_REQUIREMENT_
Needed from the data below: every line from the one with "[Esborra] (693, 448)" up to and including the one with "[View diaviva neutro] (204, 908)", repeated exactly and with nothing else.

EXERCISE DATA Start Marker

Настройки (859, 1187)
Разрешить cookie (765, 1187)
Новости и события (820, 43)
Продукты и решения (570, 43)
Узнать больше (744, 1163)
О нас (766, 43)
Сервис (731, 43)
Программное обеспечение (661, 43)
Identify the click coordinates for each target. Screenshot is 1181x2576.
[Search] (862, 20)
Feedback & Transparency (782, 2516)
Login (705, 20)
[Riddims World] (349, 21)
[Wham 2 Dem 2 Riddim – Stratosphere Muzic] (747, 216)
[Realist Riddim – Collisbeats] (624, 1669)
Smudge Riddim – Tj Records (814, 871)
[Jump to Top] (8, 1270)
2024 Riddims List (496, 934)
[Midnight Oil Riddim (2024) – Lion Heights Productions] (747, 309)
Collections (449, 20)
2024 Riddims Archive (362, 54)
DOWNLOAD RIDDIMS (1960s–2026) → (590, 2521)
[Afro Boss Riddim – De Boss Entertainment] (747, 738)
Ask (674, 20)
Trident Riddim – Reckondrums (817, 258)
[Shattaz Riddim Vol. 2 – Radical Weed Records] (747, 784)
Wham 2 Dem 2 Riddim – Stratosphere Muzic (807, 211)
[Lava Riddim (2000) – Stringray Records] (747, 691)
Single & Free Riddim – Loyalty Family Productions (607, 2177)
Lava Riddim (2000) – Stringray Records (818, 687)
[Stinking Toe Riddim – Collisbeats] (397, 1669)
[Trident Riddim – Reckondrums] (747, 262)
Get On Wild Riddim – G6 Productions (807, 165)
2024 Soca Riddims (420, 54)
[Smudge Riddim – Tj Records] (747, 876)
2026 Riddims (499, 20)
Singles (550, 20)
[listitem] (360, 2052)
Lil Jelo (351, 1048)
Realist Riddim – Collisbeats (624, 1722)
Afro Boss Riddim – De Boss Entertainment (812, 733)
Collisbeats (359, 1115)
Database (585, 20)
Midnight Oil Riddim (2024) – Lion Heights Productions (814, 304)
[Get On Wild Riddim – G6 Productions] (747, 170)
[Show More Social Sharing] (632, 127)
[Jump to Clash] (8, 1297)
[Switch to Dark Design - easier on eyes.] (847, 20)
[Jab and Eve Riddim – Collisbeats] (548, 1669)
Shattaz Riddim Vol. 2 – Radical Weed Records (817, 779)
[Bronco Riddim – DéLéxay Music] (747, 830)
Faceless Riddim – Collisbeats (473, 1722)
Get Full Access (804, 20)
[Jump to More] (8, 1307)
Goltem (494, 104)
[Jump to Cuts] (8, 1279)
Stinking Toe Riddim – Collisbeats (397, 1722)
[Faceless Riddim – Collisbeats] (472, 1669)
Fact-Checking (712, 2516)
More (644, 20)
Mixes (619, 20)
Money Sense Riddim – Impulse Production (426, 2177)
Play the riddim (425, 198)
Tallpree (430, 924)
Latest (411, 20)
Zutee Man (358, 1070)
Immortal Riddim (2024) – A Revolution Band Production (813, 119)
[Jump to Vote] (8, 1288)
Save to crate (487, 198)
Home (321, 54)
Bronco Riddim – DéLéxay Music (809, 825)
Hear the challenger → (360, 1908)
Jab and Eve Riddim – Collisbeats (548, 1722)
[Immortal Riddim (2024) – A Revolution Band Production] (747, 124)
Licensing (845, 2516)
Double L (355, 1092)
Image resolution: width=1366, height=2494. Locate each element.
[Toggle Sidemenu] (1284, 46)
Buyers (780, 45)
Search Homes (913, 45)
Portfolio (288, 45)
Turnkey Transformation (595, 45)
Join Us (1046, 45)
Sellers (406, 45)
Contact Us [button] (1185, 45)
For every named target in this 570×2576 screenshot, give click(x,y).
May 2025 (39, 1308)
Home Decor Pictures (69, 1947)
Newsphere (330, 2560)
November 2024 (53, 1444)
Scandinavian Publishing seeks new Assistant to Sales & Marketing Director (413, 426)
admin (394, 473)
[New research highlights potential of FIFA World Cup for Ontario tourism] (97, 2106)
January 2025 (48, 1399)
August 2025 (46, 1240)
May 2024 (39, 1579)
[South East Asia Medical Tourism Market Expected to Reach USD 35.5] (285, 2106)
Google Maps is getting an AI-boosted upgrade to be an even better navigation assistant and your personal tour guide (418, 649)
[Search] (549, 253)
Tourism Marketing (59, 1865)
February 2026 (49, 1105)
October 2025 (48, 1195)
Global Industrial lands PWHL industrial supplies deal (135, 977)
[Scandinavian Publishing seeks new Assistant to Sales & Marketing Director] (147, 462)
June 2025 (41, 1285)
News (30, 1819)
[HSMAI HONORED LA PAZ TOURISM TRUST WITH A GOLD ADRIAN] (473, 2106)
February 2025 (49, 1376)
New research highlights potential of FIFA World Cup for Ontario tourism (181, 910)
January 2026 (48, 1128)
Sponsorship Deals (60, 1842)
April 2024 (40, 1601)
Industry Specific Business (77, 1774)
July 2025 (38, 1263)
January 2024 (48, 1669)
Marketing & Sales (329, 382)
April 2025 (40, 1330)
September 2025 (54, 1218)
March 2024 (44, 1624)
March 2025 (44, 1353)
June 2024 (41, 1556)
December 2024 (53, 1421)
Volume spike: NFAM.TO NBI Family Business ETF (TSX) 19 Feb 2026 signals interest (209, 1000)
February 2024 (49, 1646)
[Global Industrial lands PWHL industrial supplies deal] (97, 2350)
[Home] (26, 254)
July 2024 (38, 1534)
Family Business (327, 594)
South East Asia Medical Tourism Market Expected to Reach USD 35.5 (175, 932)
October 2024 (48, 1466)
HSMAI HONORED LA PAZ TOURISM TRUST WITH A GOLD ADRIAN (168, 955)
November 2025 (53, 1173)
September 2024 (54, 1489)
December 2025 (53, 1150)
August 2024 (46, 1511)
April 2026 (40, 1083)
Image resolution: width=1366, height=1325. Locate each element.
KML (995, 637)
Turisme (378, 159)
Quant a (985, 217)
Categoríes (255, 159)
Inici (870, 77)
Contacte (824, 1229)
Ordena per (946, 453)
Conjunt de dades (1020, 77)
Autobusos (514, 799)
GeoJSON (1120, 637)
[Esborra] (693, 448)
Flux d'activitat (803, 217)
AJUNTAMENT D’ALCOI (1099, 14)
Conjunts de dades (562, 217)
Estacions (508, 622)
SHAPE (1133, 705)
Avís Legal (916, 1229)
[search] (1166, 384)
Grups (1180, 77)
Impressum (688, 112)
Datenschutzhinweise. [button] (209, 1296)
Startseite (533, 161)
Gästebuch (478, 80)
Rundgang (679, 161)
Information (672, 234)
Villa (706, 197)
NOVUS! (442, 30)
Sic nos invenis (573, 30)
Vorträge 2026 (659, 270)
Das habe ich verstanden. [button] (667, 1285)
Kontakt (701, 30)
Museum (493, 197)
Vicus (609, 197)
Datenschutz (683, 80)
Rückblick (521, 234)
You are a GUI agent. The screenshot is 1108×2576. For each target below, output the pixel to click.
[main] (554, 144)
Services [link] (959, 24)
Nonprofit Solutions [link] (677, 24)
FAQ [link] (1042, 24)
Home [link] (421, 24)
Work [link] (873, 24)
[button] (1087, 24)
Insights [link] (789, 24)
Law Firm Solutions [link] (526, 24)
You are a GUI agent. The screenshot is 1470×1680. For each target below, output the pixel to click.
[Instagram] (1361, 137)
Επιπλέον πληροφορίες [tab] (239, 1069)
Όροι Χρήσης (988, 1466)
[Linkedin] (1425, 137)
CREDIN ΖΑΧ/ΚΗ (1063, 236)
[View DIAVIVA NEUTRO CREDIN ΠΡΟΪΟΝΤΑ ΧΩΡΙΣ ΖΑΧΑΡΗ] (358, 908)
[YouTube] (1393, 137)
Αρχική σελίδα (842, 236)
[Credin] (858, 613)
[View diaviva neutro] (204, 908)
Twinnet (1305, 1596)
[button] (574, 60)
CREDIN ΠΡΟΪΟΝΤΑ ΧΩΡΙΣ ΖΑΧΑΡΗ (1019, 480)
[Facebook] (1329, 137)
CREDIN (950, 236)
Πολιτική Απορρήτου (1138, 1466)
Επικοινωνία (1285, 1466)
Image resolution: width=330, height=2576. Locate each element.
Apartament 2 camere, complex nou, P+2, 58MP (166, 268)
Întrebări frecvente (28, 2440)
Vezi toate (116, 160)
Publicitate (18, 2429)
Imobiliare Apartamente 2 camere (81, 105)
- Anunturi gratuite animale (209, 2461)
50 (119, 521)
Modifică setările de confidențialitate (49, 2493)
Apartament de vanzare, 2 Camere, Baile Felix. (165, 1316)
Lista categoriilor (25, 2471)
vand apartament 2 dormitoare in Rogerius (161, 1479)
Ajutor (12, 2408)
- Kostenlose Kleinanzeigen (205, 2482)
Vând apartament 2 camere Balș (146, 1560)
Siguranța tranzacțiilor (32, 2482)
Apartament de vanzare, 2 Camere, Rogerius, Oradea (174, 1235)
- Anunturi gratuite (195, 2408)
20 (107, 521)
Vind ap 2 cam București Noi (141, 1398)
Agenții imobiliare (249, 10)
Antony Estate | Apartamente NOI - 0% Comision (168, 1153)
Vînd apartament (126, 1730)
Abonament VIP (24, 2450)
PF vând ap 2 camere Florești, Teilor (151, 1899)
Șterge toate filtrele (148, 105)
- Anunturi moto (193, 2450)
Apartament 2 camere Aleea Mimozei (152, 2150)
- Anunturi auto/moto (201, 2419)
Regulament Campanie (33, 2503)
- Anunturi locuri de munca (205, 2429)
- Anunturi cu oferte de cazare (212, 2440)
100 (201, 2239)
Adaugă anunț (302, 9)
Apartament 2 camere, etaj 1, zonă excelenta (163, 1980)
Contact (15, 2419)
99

EXERCISE DATA End Marker

_TASK ANSWER_
[Esborra] (693, 448)
Flux d'activitat (803, 217)
AJUNTAMENT D’ALCOI (1099, 14)
Conjunts de dades (562, 217)
Estacions (508, 622)
SHAPE (1133, 705)
Avís Legal (916, 1229)
[search] (1166, 384)
Grups (1180, 77)
Impressum (688, 112)
Datenschutzhinweise. [button] (209, 1296)
Startseite (533, 161)
Gästebuch (478, 80)
Rundgang (679, 161)
Information (672, 234)
Villa (706, 197)
NOVUS! (442, 30)
Sic nos invenis (573, 30)
Vorträge 2026 (659, 270)
Das habe ich verstanden. [button] (667, 1285)
Kontakt (701, 30)
Museum (493, 197)
Vicus (609, 197)
Datenschutz (683, 80)
Rückblick (521, 234)
You are a GUI agent. The screenshot is 1108×2576. For each target below, output the pixel to click.
[main] (554, 144)
Services [link] (959, 24)
Nonprofit Solutions [link] (677, 24)
FAQ [link] (1042, 24)
Home [link] (421, 24)
Work [link] (873, 24)
[button] (1087, 24)
Insights [link] (789, 24)
Law Firm Solutions [link] (526, 24)
You are a GUI agent. The screenshot is 1470×1680. For each target below, output the pixel to click.
[Instagram] (1361, 137)
Επιπλέον πληροφορίες [tab] (239, 1069)
Όροι Χρήσης (988, 1466)
[Linkedin] (1425, 137)
CREDIN ΖΑΧ/ΚΗ (1063, 236)
[View DIAVIVA NEUTRO CREDIN ΠΡΟΪΟΝΤΑ ΧΩΡΙΣ ΖΑΧΑΡΗ] (358, 908)
[YouTube] (1393, 137)
Αρχική σελίδα (842, 236)
[Credin] (858, 613)
[View diaviva neutro] (204, 908)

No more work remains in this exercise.